GIVEN TEXT:
========

Pozzuoli began as the Greek colony of Dicaearchia (Δικαιαρχία) founded in about 531 BC in Magna Graecia with the consent of nearby Cumae when refugees from Samos escaped from the tyranny of Polycrates.

The Samnites occupied Dicaearchia in 421 BC after conquering Cumae and may have changed its name to Fistelia. It enjoyed considerable political and commercial autonomy favoured by the excellent position of its port with the Campanian hinterland. The Roman occupation of Campania after the end of the 1st Samnite War from 341 BC marked the start of the Romanisation of the Greek-Samnite city.

During the Second Punic War (218–201 BC), Rome recognised the strategic importance of the port of Puteoli and reinforced the defences and introduced a garrison to protect the town from Hannibal, who failed to capture it in 215. They made it a Roman colony from 195 BC.
The Roman conquest of the east and the need for a port to trade made it the Mediterranean port of Rome, even though it was 150 mi away. It took the name Puteoli whose roots are in the Latin puteus (well or cistern). An alternative etymology of Puteoli derives from the Latin puteo (to stink), referring to the sulfuric fumes in the area, most notably from Solfatara.

Puteoli became the great emporium for the Alexandrian grain ships and other ships from all over the Roman world. It also was the main hub for goods exported from Campania, including blown glass, mosaics, wrought iron, and marble. Lucilius wrote in about 125 BC that it was second only to Delos in importance, then the greatest harbour of the ancient world. Many inscriptions show that a polyglot population established companies (stationes) for trade and transport and formed professional guilds for arts, crafts and religious associations for foreign cults; they included Greeks from the islands and the coast of Asia, Jews and later Christians. Under the Roman Empire, it was the greatest emporium of foreign trade in all of Italy.

The Roman naval base at nearby Misenum housed the largest naval fleet in the ancient world. It was also the site of the Roman Dictator Sulla's country villa and the place where he died in 78 BC. Cicero had a house in Puteoli and a villa nearby on the shore of the Lucrine Lake. Pliny mentions Puteoli as the site of a famed cochlearium created by Fulvius Hirpinus, known for raising exquisite snails.

The local volcanic sand, pozzolana (Latin: pulvis puteolanus, "dust of Puteoli") was the basis for Roman concrete, which reacted chemically with water, turning the sand/lime mix into a mortar strong enough to bind lumps of aggregate into a load-bearing unit. This made it possible to construct the cupola of the Pantheon, which is still the world's largest unreinforced concrete dome.

========

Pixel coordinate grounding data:
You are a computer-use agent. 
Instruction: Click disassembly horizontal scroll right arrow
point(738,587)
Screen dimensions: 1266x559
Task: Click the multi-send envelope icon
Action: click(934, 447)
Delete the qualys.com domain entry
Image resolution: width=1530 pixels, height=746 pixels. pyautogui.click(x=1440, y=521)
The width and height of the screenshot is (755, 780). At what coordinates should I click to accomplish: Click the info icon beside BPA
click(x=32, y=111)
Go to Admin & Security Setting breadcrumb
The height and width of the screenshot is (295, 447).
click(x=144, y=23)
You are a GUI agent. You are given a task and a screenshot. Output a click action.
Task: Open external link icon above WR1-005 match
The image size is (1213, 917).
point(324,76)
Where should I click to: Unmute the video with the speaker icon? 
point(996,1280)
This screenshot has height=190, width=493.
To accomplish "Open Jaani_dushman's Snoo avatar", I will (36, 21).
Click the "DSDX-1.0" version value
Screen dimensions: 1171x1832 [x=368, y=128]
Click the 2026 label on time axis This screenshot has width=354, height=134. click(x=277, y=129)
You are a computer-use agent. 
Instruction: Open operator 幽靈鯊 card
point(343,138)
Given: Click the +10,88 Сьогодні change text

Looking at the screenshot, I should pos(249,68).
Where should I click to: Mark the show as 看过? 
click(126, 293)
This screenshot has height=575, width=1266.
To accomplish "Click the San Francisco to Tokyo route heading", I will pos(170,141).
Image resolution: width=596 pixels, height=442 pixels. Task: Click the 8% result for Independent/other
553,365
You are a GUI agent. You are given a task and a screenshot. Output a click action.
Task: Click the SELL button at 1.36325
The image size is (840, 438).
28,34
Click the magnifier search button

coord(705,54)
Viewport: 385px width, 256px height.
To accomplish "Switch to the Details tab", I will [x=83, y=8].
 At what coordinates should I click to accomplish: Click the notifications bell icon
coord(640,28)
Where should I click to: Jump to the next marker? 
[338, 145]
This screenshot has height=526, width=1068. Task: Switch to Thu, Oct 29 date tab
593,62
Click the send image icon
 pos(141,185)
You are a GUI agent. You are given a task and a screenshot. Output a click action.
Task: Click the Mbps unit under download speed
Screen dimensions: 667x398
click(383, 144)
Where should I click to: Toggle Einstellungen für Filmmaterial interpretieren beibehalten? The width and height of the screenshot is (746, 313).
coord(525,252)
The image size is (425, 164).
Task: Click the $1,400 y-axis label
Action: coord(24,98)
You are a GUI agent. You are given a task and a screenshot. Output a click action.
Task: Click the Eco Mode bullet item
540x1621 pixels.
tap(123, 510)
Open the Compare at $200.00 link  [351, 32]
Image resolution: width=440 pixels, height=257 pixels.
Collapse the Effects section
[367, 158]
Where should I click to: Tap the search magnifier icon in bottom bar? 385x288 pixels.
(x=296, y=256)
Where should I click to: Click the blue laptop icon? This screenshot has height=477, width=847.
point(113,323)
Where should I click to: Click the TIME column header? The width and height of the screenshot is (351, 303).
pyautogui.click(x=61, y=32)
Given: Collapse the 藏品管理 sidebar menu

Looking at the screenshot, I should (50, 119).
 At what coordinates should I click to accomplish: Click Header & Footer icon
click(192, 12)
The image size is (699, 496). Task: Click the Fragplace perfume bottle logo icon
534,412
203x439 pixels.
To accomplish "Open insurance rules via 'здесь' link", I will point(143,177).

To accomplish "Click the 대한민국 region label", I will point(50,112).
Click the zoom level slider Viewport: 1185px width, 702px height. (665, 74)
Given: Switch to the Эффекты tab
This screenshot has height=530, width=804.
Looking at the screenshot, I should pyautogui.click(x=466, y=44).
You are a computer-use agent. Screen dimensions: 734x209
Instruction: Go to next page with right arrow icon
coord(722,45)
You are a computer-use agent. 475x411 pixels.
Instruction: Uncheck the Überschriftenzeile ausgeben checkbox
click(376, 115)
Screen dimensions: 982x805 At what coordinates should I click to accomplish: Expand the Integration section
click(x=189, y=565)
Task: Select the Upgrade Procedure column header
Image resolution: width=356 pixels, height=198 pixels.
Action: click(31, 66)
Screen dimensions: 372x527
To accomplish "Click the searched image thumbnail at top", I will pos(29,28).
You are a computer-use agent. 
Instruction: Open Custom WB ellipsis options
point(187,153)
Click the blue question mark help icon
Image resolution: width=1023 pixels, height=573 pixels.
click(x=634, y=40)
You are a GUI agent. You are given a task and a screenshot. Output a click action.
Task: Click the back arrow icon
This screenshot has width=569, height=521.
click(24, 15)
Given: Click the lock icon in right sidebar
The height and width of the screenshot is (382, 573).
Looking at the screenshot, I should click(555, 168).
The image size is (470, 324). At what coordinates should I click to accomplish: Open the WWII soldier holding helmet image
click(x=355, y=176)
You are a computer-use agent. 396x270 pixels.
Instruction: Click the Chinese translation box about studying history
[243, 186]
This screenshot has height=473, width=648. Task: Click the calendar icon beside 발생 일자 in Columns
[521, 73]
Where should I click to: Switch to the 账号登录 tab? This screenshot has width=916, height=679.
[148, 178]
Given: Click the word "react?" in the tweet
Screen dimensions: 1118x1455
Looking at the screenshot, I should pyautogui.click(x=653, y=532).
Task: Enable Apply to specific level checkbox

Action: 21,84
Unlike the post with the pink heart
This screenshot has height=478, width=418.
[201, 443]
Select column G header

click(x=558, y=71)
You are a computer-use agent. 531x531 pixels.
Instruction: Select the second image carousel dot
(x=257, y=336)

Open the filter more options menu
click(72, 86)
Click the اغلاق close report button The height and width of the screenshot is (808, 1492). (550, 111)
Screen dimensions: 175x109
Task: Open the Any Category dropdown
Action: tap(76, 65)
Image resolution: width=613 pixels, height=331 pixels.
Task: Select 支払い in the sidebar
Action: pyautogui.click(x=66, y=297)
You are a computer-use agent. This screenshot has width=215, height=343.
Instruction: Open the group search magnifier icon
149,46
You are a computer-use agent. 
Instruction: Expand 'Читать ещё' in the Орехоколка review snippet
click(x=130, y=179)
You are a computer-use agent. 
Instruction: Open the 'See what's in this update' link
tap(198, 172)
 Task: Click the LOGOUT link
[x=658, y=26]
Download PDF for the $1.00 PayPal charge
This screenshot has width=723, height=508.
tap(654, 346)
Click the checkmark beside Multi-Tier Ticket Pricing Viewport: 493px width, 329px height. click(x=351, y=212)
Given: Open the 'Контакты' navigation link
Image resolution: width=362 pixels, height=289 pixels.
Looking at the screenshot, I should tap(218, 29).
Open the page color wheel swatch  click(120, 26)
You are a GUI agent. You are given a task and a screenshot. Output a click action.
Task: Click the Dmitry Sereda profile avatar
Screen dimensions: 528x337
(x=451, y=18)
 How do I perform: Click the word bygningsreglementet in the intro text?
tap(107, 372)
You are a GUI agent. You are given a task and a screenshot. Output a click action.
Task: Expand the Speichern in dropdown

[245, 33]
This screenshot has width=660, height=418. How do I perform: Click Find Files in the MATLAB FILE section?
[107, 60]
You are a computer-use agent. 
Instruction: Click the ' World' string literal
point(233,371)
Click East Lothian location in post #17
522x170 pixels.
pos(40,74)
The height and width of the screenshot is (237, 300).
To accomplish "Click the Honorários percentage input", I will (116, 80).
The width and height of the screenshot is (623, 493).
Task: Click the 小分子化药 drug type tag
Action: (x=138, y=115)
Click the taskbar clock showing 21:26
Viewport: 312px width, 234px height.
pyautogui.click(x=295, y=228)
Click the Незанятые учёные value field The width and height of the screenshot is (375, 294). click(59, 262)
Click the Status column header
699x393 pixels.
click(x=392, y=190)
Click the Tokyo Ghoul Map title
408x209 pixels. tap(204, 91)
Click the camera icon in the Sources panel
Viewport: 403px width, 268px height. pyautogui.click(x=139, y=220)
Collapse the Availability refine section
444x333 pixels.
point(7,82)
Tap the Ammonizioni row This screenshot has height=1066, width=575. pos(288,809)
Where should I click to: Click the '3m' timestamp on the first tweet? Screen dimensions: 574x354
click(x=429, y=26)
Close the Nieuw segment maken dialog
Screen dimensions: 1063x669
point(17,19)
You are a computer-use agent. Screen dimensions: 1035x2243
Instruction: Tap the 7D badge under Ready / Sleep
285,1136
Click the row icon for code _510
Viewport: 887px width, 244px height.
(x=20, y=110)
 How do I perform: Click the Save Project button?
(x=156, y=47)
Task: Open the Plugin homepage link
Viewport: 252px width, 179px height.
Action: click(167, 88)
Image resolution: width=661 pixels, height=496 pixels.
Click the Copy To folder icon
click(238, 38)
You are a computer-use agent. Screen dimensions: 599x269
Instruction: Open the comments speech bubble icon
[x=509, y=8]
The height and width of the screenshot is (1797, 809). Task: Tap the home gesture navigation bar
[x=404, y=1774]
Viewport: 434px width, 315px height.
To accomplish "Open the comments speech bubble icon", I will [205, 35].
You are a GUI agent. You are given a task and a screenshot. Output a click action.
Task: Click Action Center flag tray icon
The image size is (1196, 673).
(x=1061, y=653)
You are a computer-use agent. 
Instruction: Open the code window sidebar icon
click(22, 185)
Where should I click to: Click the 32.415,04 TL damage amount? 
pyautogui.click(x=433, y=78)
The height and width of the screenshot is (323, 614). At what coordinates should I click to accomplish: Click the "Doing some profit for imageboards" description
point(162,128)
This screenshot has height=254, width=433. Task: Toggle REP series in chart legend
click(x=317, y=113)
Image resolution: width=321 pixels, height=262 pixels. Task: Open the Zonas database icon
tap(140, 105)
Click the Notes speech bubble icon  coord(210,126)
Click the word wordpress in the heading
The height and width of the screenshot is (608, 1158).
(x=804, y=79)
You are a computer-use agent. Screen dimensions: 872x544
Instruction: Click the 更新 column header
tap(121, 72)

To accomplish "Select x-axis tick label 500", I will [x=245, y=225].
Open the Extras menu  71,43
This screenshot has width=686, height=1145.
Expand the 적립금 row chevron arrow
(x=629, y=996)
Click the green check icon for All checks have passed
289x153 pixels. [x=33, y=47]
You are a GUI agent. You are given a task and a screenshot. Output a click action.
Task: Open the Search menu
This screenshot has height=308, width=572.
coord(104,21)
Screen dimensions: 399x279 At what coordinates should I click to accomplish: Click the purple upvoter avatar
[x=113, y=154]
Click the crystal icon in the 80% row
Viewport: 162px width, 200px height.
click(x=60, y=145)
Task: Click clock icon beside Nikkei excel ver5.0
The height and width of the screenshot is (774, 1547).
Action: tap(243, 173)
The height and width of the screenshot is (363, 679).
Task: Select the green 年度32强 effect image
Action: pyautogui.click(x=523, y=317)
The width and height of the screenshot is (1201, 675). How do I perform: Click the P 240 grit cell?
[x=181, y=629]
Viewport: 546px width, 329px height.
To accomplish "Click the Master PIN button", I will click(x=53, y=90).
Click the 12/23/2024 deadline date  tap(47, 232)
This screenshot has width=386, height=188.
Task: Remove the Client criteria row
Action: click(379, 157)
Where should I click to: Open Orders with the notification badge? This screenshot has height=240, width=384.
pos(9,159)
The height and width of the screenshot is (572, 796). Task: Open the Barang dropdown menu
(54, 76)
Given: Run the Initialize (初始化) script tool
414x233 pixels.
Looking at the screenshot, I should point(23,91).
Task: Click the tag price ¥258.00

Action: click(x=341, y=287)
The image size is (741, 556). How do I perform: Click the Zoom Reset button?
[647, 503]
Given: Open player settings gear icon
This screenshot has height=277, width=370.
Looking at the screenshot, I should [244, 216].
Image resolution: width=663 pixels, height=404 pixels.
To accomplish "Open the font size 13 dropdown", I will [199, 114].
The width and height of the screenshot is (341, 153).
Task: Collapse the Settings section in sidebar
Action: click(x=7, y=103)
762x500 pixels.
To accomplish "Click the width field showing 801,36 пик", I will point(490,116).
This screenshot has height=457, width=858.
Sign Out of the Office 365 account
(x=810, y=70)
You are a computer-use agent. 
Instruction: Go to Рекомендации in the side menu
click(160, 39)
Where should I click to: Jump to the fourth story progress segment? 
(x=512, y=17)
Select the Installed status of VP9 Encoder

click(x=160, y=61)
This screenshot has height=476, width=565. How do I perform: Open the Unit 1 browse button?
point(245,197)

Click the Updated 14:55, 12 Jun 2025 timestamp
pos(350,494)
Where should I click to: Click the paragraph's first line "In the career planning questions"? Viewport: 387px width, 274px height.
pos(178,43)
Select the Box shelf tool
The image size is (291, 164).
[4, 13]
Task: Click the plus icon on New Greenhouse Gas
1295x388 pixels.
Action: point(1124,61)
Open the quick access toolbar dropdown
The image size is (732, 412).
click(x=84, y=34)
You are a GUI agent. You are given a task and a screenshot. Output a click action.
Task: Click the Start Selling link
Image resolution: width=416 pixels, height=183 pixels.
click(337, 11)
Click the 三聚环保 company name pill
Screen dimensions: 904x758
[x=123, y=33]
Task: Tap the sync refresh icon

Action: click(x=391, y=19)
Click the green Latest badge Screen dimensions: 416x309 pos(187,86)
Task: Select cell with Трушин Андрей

========

ACTIVITY LIST:
[1] According to the passage on Pozzuoli, why was the local volcanic sand able to make the Pantheon's cupola possible? Answer in one to three sentences.
[2] Give a continuation of the passage on Pozzuoli, starting after its final sentence.
The listing has nothing to do with the passage on Pozzuoli.

RESPONSES TO THE EXERCISE:
[1] The sand, pozzolana, was the basis for Roman concrete and reacted chemically with water. This turned the sand and lime mix into a mortar strong enough to bind lumps of aggregate into a load-bearing unit, which made it possible to build the Pantheon's cupola.

[2]
The apostle Paul landed in Pozzuoli on his way to Rome, 150 mi away, stayed for seven days (Acts 28:13, 14), and then began with his companions his journey by the Appian Way to Rome. The Puteoli Nabataean inscriptions confirm the existence of a Nabataean community in the city that built a sanctuary at the port; it likely ended in the early second century AD when the site was filled with concrete. An inscription dating from 174 AD (C.I. no. 5853) also attests to a trading station of Tyrians. It records a petition by merchants who requested that their home city of Tyre (in modern Lebanon) help maintain their commercial statio (designated office or headquarters) as declining membership and rising religious expenses had made the institution difficult to sustain.

In 37 AD, Puteoli was the location for a political stunt by Emperor Gaius Caligula, who, on becoming Emperor, ordered a temporary floating bridge to be built using trading vessels, stretching for over two miles (2 mi) from the town to the famous neighboring resort of Baiae, across which he proceeded to ride his horse, in defiance of an astrologer's prediction that he had "no more chance of becoming Emperor than of riding a horse across the Gulf of Baiae".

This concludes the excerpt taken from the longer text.